------ Records supplied
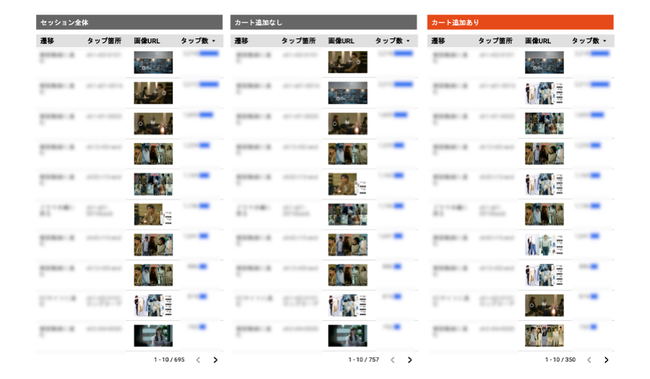Go to previous page in カート追加あり table
Image resolution: width=650 pixels, height=379 pixels.
click(589, 360)
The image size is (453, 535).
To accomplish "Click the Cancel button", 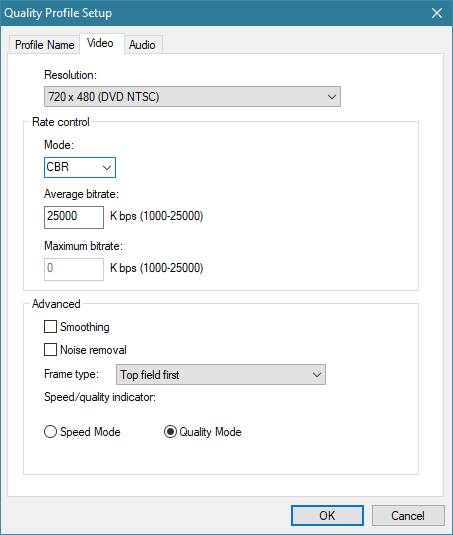I will coord(408,515).
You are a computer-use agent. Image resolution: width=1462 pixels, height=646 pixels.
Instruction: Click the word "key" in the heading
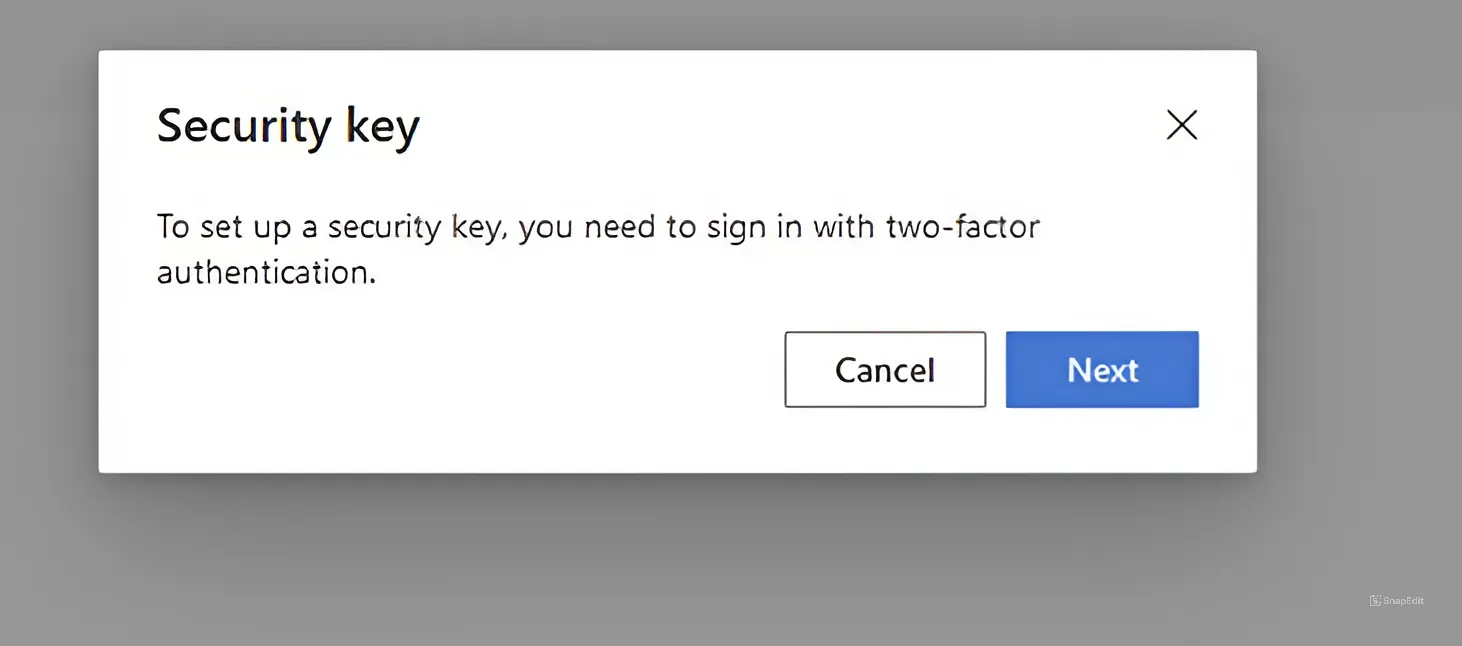tap(382, 127)
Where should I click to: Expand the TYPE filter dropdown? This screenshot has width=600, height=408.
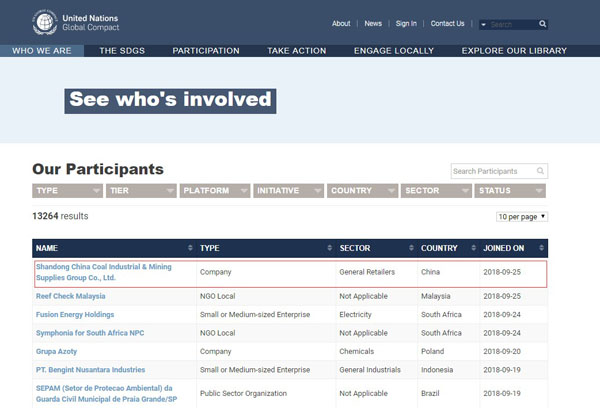(x=67, y=190)
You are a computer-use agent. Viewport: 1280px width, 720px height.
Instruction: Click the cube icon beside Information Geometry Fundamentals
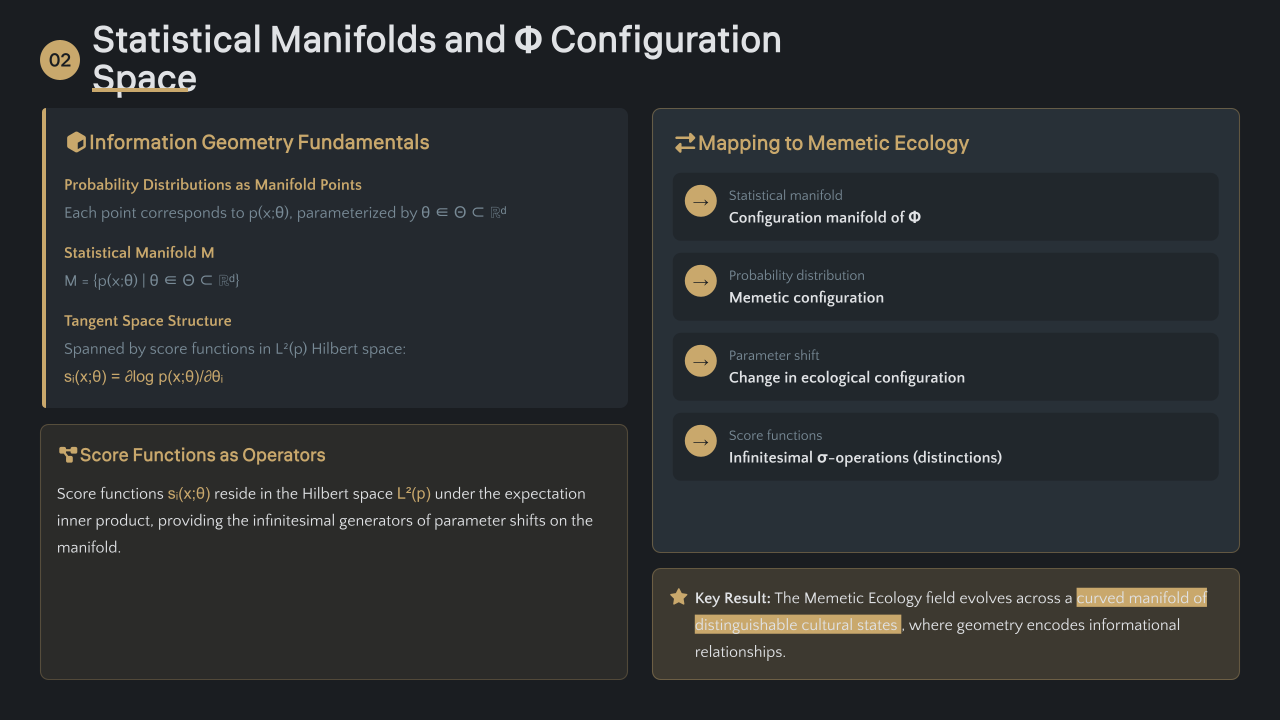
------------
Problem details.
Copy out the lines between the one holding "You are a computer-use agent. Image" and the one holding "tap(382, 127)", both included, without the pictures.

Result of this exercise.
You are a computer-use agent. Image resolution: width=1462 pixels, height=646 pixels.
Instruction: Click the word "key" in the heading
tap(382, 127)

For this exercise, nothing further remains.